TASK 1 -> Reproduce the stretch of the GPU scheduling passage from "Windows continues to" through "I doubt it.", word for word.

With Windows 10 May 2020 update, we are introducing a new GPU scheduler as a user opt-in, but off by default option. With the right hardware and drivers, Windows can now offload most of GPU scheduling to a dedicated GPU-based scheduling processor.

Windows continues to control prioritization and decide which applications have priority among contexts. We offload high frequency tasks to the GPU scheduling processor, handling quanta management and context switching of various GPU engines.

I don't have 10 on any of my systems but if I did I'd try tinkering with the priority just to see if it made a difference. Process Lasso has been recommended for this, and you can also do it from the command line although I forget how. I'm also curious if it's any better in 11, although I doubt it.
 

Jason Jung

Moderator
USA team member
...was created to cut down on GPU driver crashes.
The graphics drivers still crash all the time. What happened is a lot of the graphics drivers were moved from kernel mode to user mode. Those in user mode can crash and be restarted without causing a fatal system error.

It offloads the GPU task processing order to the GPU, increasing GPU workload. That seems like something the CPU should be doing.
My understanding is newer GPUs have hardware dedicated to scheduling so it shouldn't negatively affect the performance of the GPU. I'm more inclined to think the hardware accelerated GPU scheduling is doing a better job getting frames out closer to real time at the expense of delaying work on our BOINC tasks more frequently. I believe that's what it's suppose to do. I have yet to find test data specifically looking at latency; everyone seems to be focused on how it affects frame rates in games and nothing else.

THE DATA ->
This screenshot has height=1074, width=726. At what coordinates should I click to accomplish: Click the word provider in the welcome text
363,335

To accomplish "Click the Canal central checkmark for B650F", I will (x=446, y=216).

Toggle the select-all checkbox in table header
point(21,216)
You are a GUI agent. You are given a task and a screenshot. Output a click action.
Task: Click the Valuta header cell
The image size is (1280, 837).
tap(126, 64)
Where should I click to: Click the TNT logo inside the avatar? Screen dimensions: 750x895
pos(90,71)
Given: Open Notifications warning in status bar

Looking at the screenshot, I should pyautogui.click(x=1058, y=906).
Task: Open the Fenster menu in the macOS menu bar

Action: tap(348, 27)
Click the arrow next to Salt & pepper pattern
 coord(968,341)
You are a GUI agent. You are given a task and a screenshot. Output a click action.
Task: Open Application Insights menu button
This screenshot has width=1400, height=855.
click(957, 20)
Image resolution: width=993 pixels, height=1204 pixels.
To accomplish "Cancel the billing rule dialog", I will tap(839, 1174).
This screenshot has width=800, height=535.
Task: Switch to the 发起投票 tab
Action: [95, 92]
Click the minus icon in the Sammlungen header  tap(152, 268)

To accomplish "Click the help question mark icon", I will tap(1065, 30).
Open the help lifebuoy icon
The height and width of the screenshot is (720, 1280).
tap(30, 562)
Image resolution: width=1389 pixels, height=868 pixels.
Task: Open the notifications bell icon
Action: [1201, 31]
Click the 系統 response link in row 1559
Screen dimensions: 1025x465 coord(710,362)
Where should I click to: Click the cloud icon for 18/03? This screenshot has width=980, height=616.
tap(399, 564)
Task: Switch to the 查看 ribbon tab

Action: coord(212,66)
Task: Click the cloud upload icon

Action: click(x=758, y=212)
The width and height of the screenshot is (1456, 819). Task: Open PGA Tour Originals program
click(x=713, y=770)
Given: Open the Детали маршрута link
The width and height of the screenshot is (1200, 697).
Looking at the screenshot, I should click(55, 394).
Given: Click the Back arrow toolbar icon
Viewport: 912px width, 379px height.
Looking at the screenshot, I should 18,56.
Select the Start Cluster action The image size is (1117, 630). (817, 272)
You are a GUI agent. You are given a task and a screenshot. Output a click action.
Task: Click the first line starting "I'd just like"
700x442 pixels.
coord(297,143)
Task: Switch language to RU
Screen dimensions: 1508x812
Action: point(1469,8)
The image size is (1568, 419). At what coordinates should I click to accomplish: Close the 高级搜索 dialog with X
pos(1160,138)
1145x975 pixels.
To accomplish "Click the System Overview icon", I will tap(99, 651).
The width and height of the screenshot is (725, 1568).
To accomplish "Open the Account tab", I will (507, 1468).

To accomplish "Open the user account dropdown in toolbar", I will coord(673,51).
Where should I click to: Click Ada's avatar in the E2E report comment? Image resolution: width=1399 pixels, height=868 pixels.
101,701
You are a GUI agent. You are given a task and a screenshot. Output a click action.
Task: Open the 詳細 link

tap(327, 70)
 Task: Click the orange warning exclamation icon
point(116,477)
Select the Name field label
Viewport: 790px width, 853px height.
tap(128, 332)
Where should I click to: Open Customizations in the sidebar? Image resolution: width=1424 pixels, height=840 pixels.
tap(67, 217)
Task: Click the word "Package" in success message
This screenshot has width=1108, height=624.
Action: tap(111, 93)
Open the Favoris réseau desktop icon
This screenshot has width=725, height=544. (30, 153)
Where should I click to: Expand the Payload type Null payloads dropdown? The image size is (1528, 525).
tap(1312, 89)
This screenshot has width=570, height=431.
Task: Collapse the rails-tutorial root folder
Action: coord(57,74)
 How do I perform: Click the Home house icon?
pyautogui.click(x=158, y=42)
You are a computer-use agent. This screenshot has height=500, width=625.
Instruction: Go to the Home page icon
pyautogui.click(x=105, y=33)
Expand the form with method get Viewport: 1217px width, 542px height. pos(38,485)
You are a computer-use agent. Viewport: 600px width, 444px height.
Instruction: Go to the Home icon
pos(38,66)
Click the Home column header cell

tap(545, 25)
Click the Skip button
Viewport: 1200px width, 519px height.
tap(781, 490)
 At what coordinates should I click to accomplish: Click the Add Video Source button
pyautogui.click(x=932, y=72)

TASK 2 -> In the rows, revise the stretch from the line containing "The image size is (1568, 419)." through the line containing "will (507, 1468)." by putting "capture" in place of "screenshot". Return only those lines, otherwise unchanged.

CORRECT RESULT 1 ->
Windows continues to control prioritization and decide which applications have priority among contexts. We offload high frequency tasks to the GPU scheduling processor, handling quanta management and context switching of various GPU engines.

I don't have 10 on any of my systems but if I did I'd try tinkering with the priority just to see if it made a difference. Process Lasso has been recommended for this, and you can also do it from the command line although I forget how. I'm also curious if it's any better in 11, although I doubt it.

CORRECT RESULT 2 ->
The image size is (1568, 419). At what coordinates should I click to accomplish: Close the 高级搜索 dialog with X
pos(1160,138)
1145x975 pixels.
To accomplish "Click the System Overview icon", I will tap(99, 651).
The width and height of the capture is (725, 1568).
To accomplish "Open the Account tab", I will (507, 1468).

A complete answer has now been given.